Dosyanın davacının maluliyetinin tespiti için—–tevdii ile rapor alınmasına karar verilmiştir. 18/09/2020 tarihli——raporunda özetle; “—– kişinin tüm vücut engellilik oranının %4.0 (yüzdedörtnoktasıfır) olduğu, iyileşme ( iş göremezlik) süresinin olay tarihinden itibaren 4 (dört) aya kadar uzayabileceği oy birliği ile mütalaa olunur.” şeklinde rapor düzenlenmiş, kaza tarihinde yürürlükte olan yönetmeliğe göre düzenlenen rapor hükme esas alınmıştır.Kusur ve —–raporunun alınması için dosya bilirkişi heyetine tevdi edilmiş olup 07/04/2021 tarihli heyet raporunda özetle; “—— plakalı araç sürücüsü için yapılan değerlendirmede, 2918 sayılı Karayolları Trafik Kanunu Madde 47/C, Madde 53/B-5 ihlal etmesi sebebi ile kazanın oluşumunda %75 kusurlu olduğu,—–plakalı araç sürücüsü dava dışı —— için yapılan değerlendirmede, 2918 sayılı Karayolları Trafik Kanunu Madde 52/A ve B ihlal ettiği ve kazanın oluşumunda %25 kusurlu olduğu, ödeme tarihindeki verilerle yapılan incelemeye göre yapılan ödemenin yetersiz olduğu, davacının nihai ve gerçek gecici iş göremezlik maddi zararının 4.212,18 TL olduğu, davacının nihai ve gerçek sürekli iş göremezlik maddi zararının 13.682,89 TL olduğu, temerrüt başlangıcının davalı —— yönünden 29.01.2018 tarihi; diğer davalılar yönünden ise 17.06.2017 kaza tarihi ve faiz nev’inin yasal faiz olduğu.” şeklinde rapor düzenlenmiş, olayın oluş şekline uygun şekilde belirlenen kusur oranları hükme esas alınmıştır.

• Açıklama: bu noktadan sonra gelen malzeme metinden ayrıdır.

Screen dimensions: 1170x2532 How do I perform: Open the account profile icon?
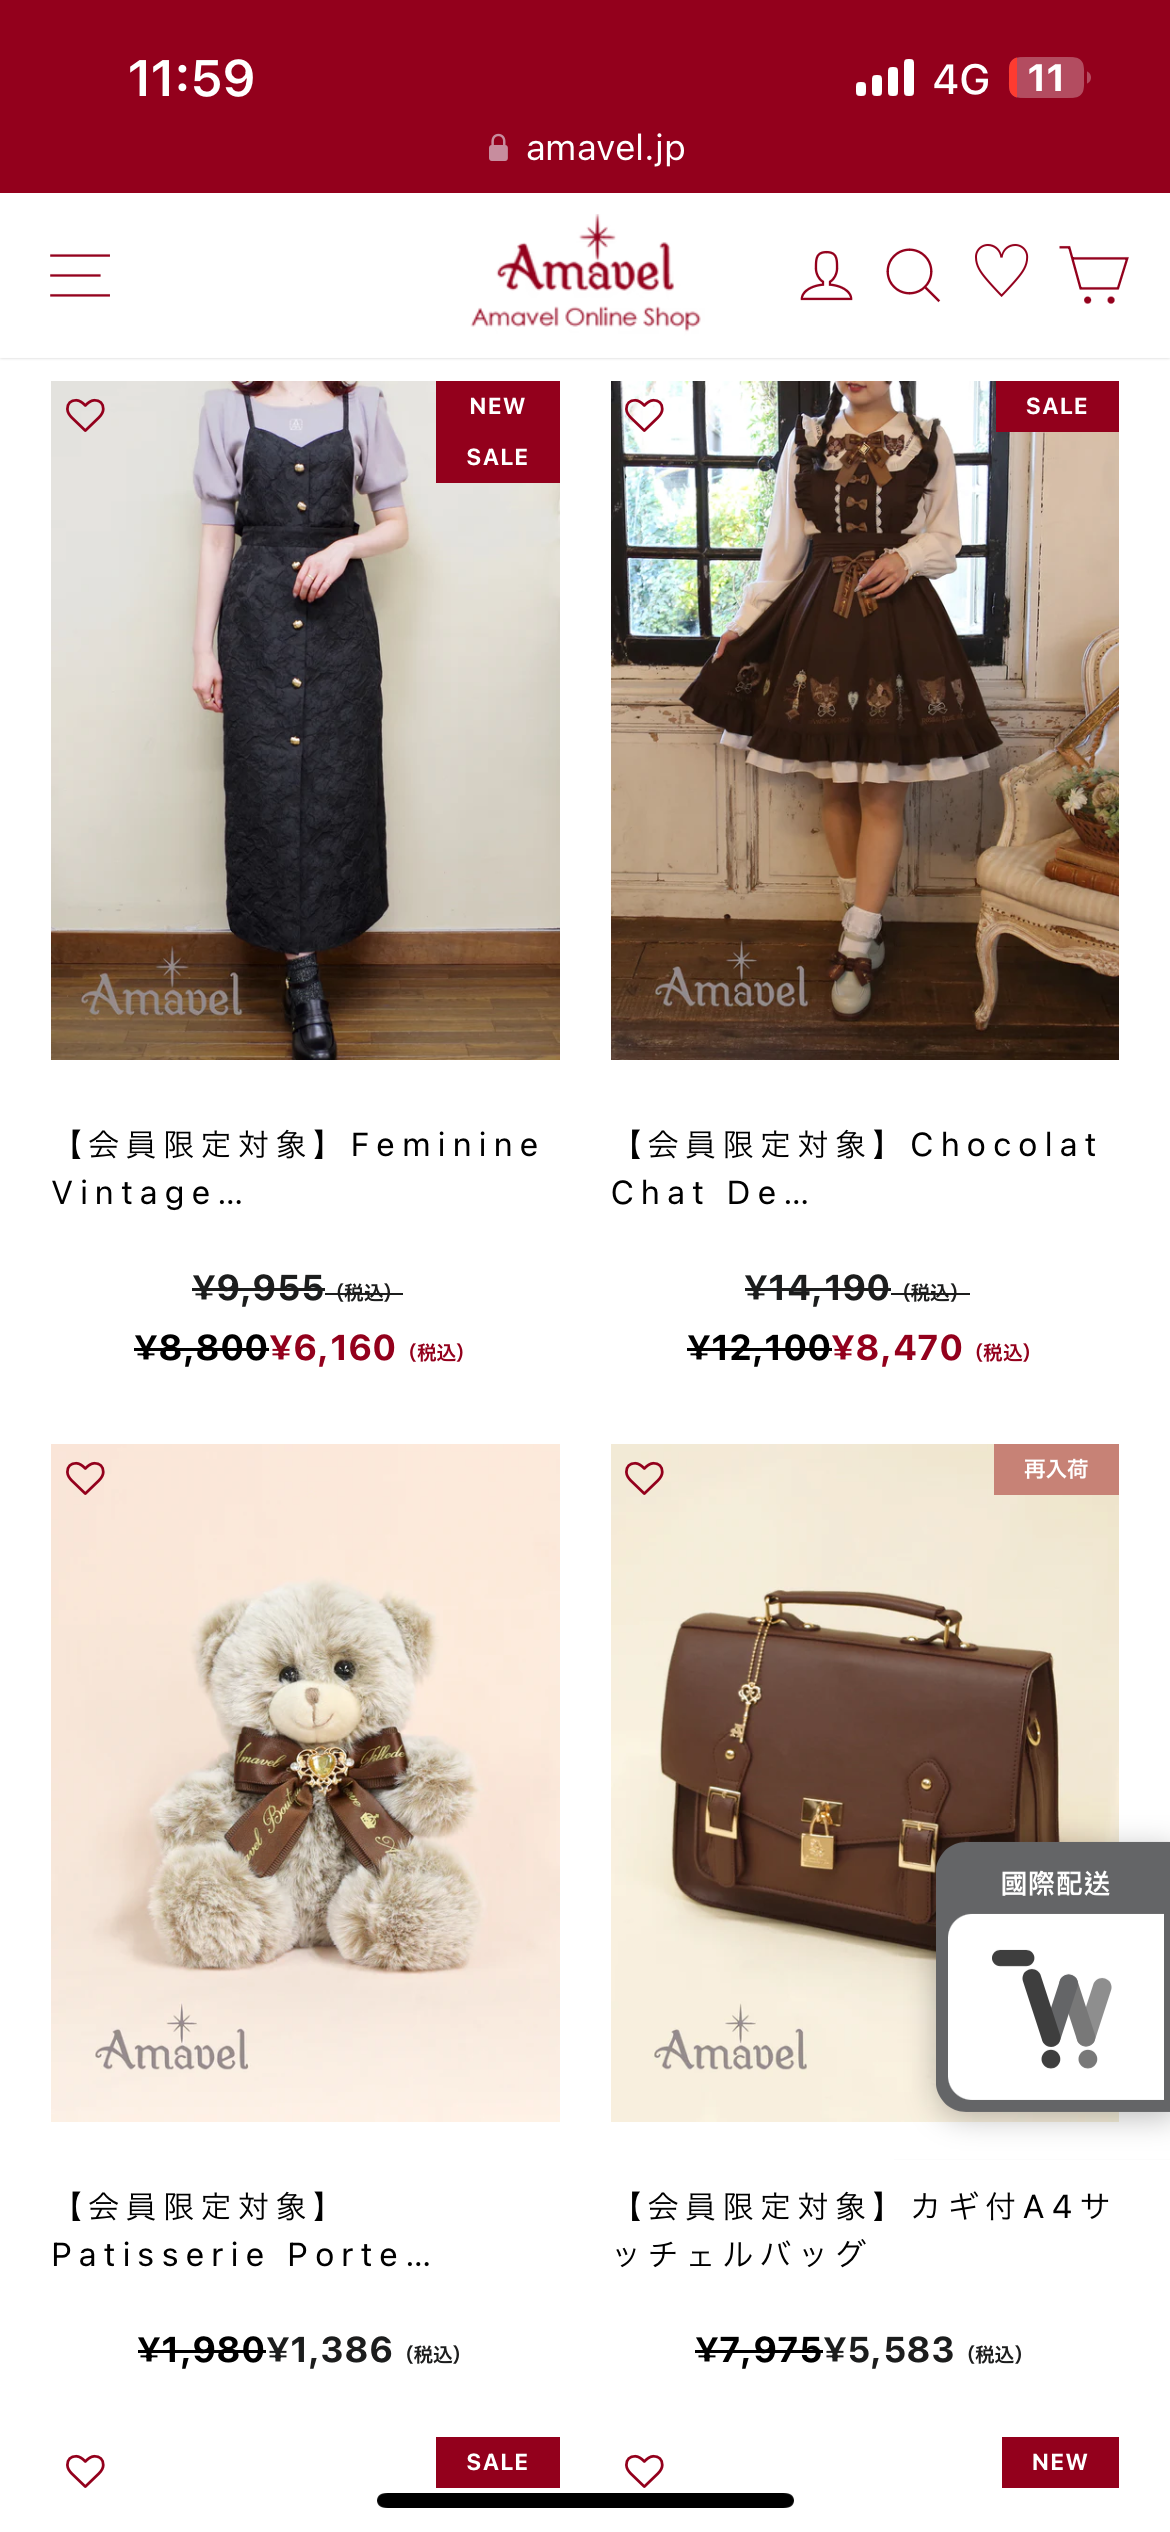click(826, 275)
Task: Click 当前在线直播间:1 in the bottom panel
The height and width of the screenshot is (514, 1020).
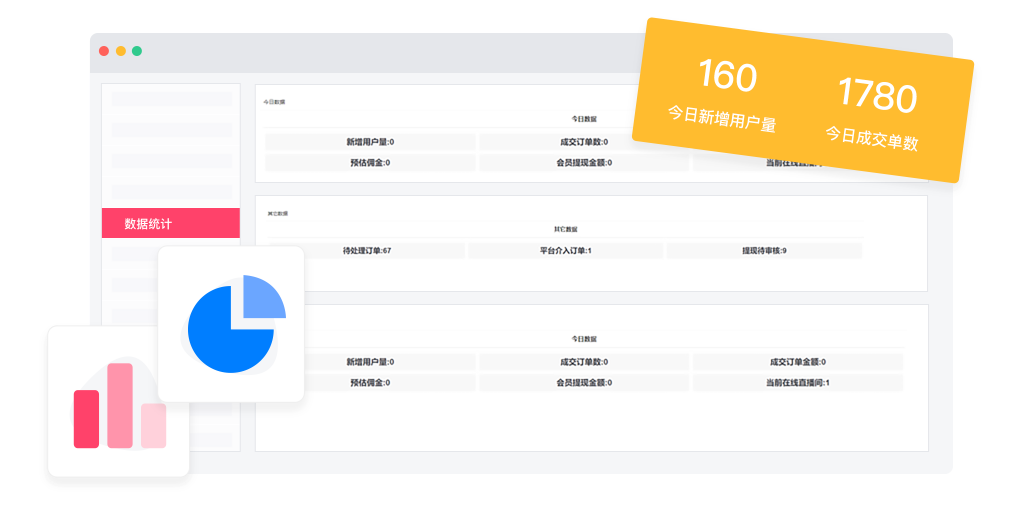Action: click(797, 383)
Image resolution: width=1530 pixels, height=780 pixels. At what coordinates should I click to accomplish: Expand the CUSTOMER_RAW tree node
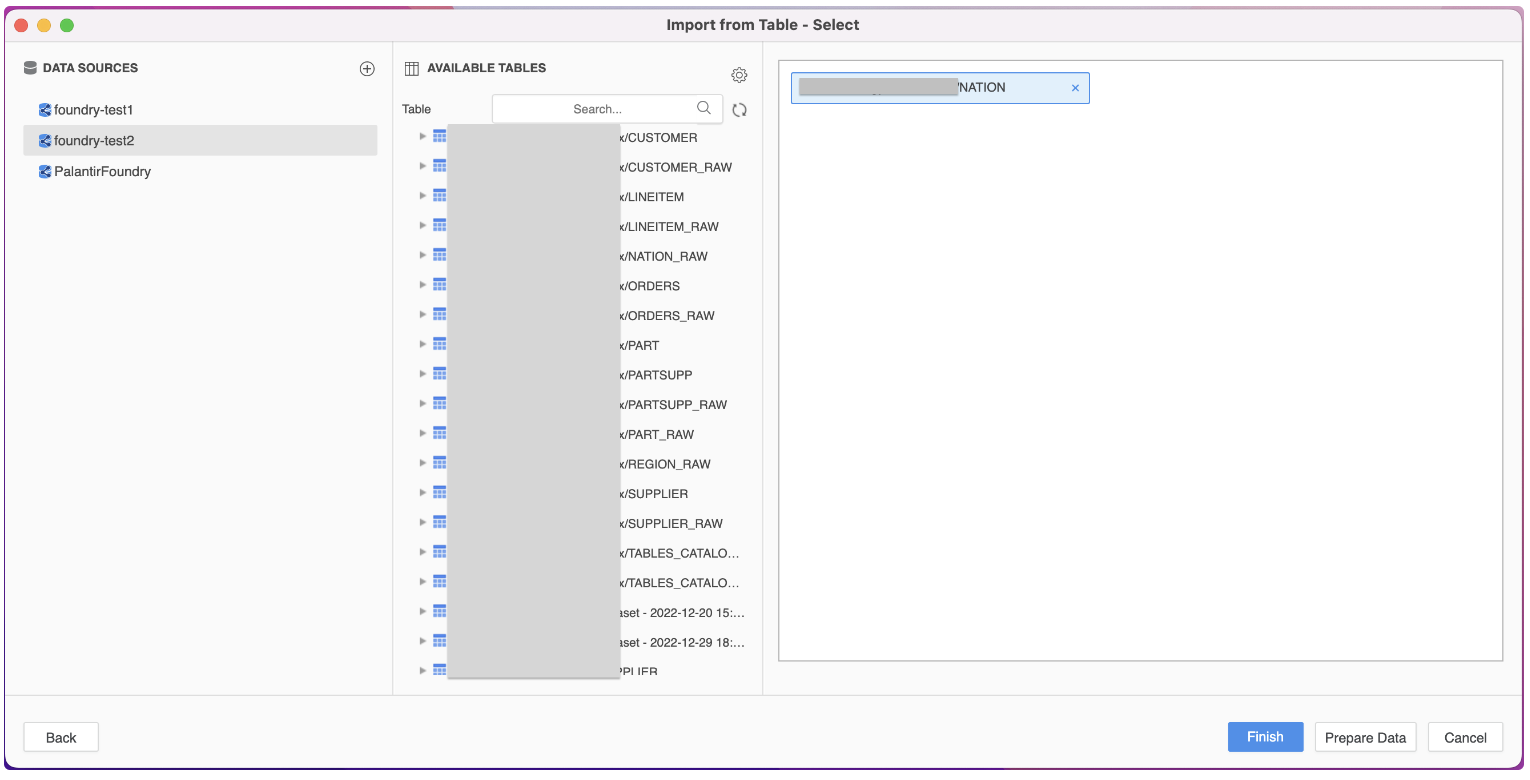coord(422,165)
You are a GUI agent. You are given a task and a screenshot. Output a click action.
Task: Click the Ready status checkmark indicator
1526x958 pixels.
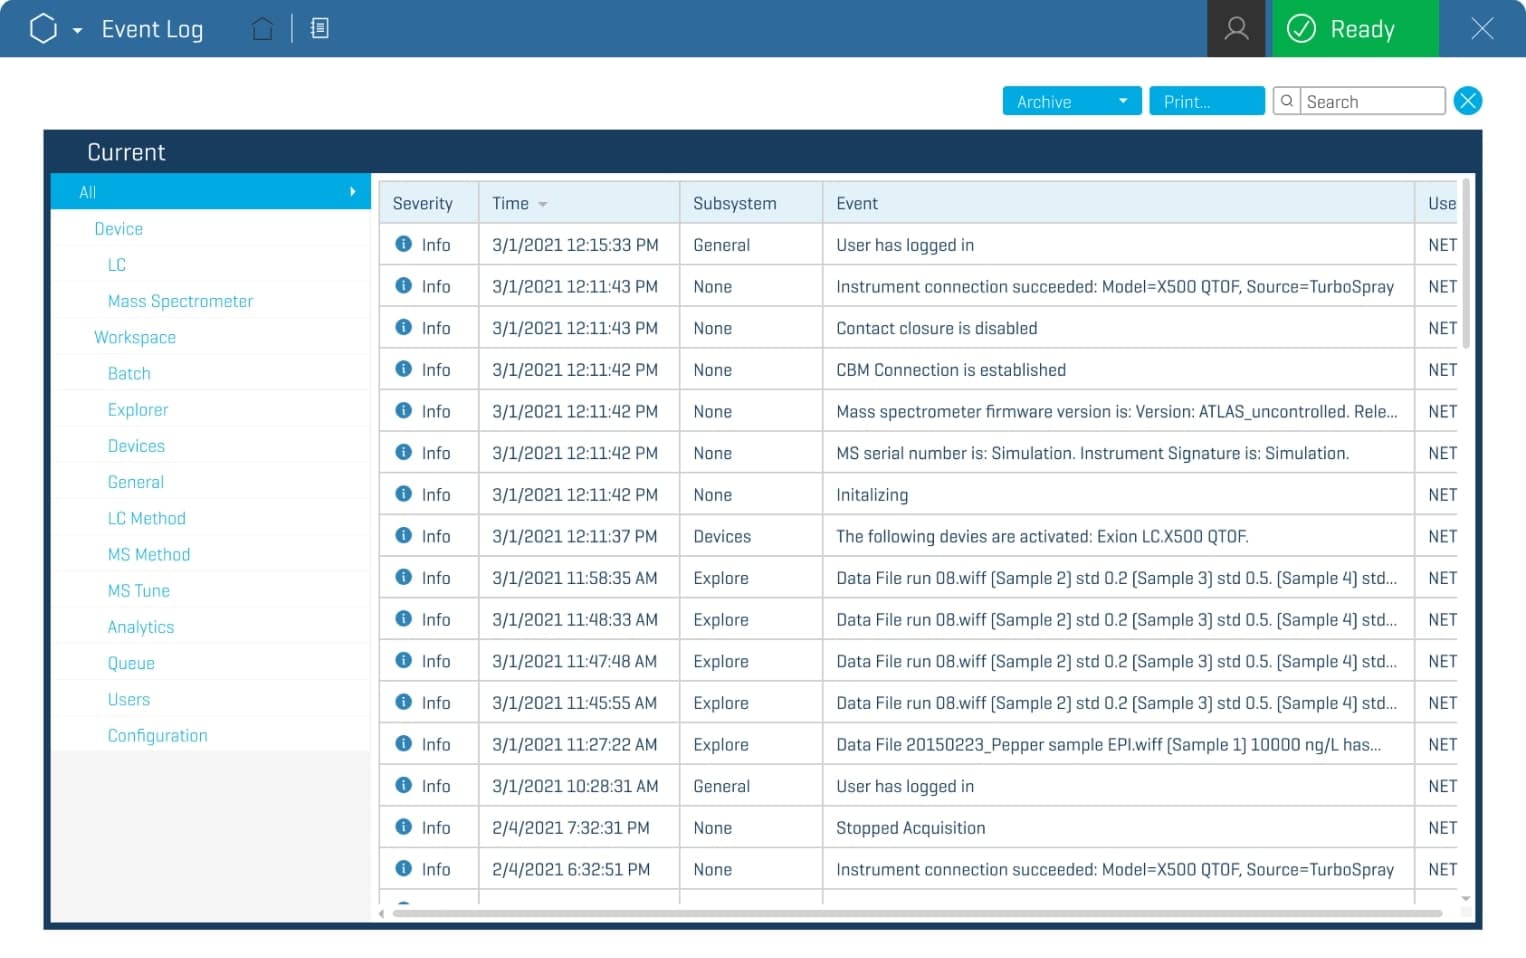click(x=1301, y=29)
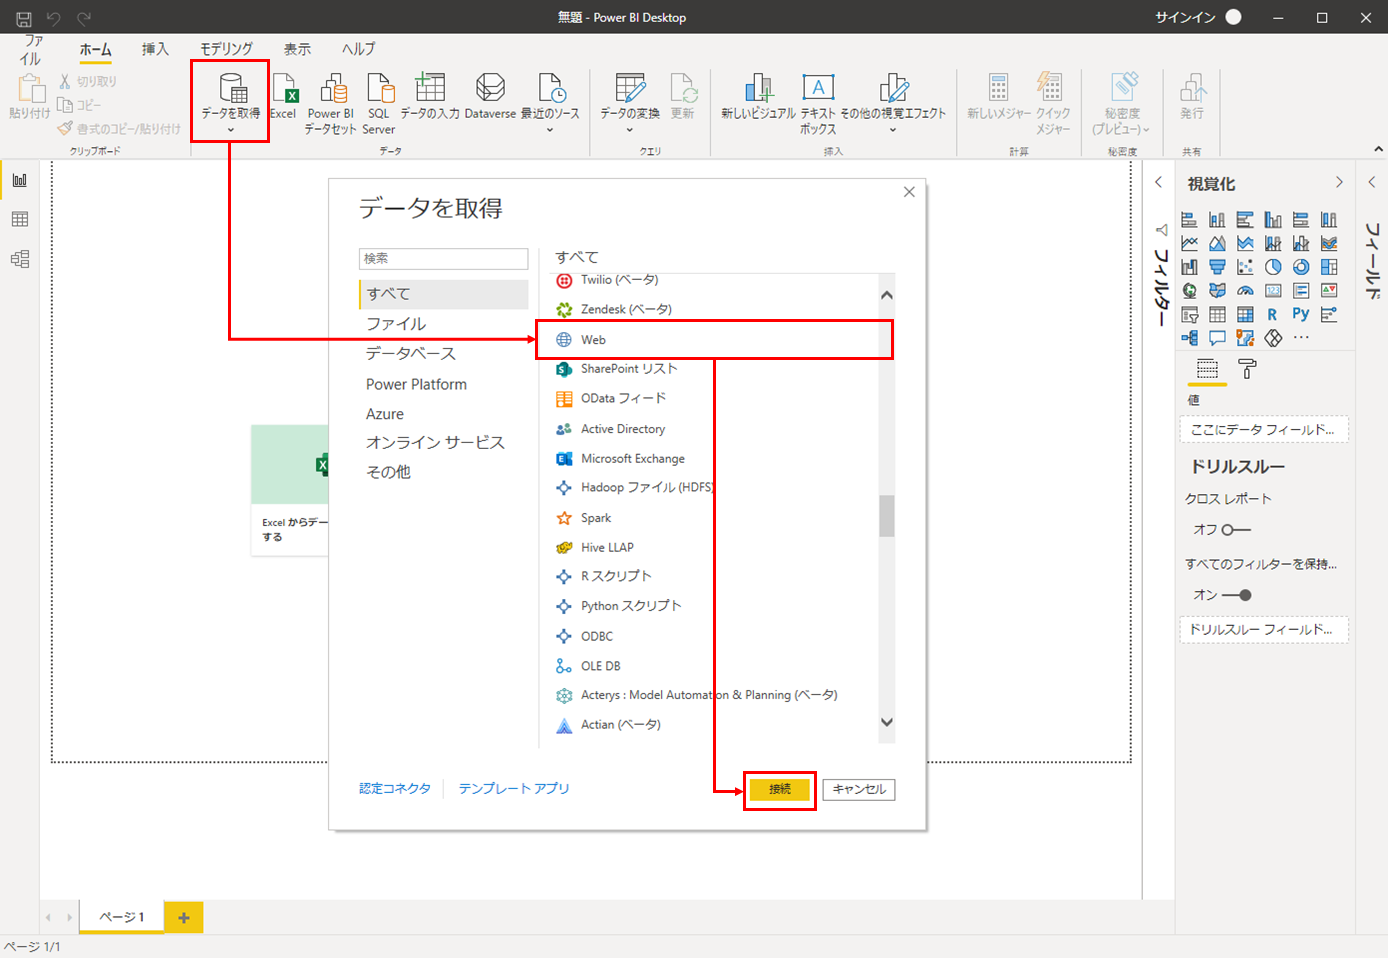Viewport: 1388px width, 958px height.
Task: Select the Py visual icon
Action: pyautogui.click(x=1300, y=314)
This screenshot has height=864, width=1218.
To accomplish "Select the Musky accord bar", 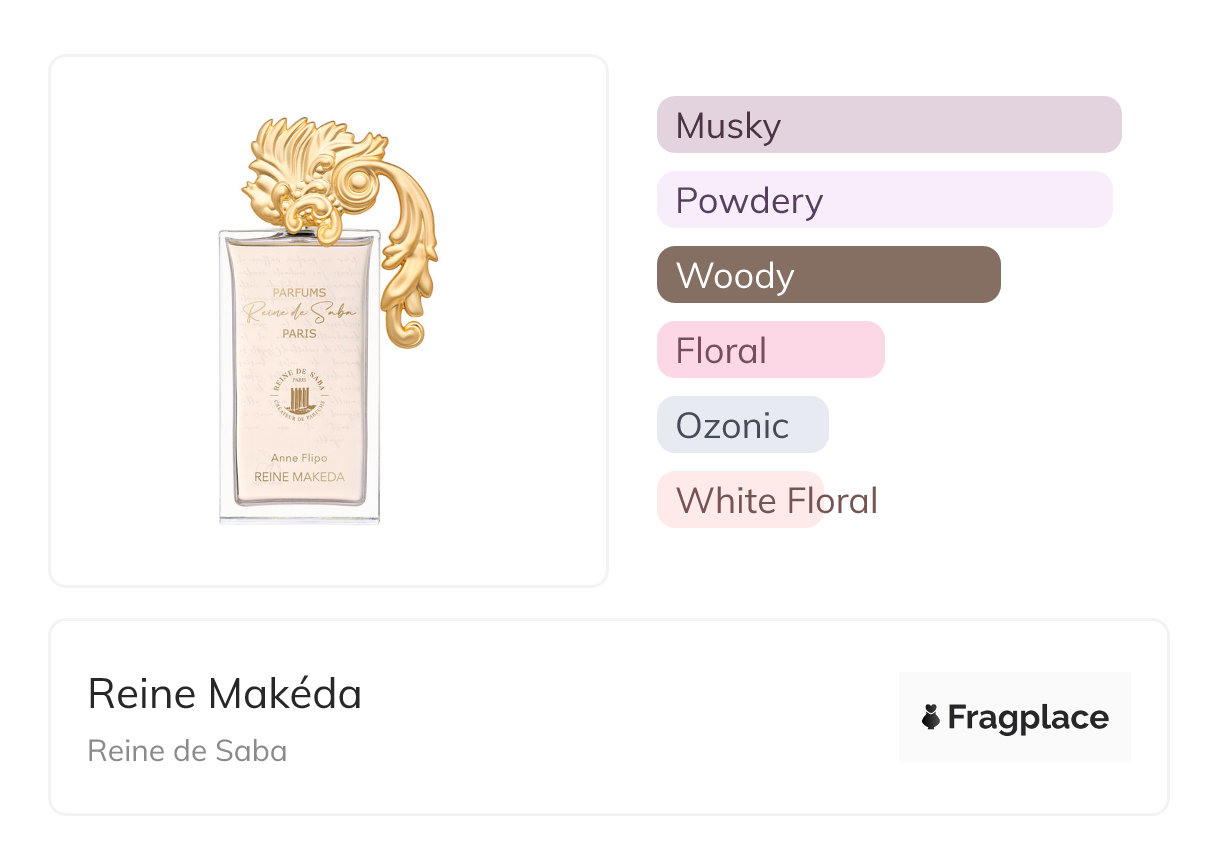I will [x=888, y=125].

Dosyanın daha önce rapor tanzim eden—– bilirkişisine tevdi edilerek——- tarafından geçici iş göremezlik ödemesinin rücu edilip edilemeyeceği, hangi oranda rücu edilmesi gerektiği hususunda ek rapor alınmasına karar verilmiştir. 07/07/2021 tarihli bilirkişi ek raporunda özetle; “.kök raporda tespit edildiği üzere; ödeme tarihindeki verilerle yapılan incelemeye göre yapılan ödemenin yetersiz olduğu,davacının nihai ve gerçek gecici iş göremezlik maddi zararının 409,01 TL olduğu,davacının nihai ve gerçek sürekli iş göremezlik maddi zararının 13.207,63 TL olduğu, temerrüt başlangıcının davalı —— yönünden 29.01.2018 tarihi; diğer
davalılar yönünden ise 17.06.2017 kaza tarihi ve faiz nev’inin yasal faiz olduğu,işbu ek raporda hesaplanan geçici iş göremezlik maddi zararının kök raporda tespit edilenden az olmasının ——- ödemesinin rücu edilebilir kısmının tenzilinden kaynaklandığı; sürekli iş göremezlik zararının daha az olmasının ödeme faizin ek rapor tarihi itibarı ile daha fazla
olmasından kaynaklandığı.” şeklinde rapor düzenlenmiştir.Dosyanın daha önce rapor tanzim eden —— bilirkişisine tevdi edilerek 2022 yılı Asgari ücreti dikkate alınmak suretiyle yeniden hesaplama yapılmasına karar verilmiştir. 31/08/2022 tarihli bilirkişi ek raporunda özetle; “.ödeme tarihindeki verilerle yapılan incelemeye göre yapılan ödemenin yetersiz olduğu,davacının nihai ve gerçek gecici iş göremezlik maddi zararının 409,01 TL olduğu,davacının nihai ve gerçek sürekli iş göremezlik maddi zararının 49.263,66 TL olduğu, temerrüt başlangıcının davalı —— yönünden 29.01.2018 tarihi; diğer davalılar yönünden ise 17.06.2017 kaza tarihi ve faiz nev’inin yasal faiz olduğu.” şeklinde rapor düzenlenmiştir.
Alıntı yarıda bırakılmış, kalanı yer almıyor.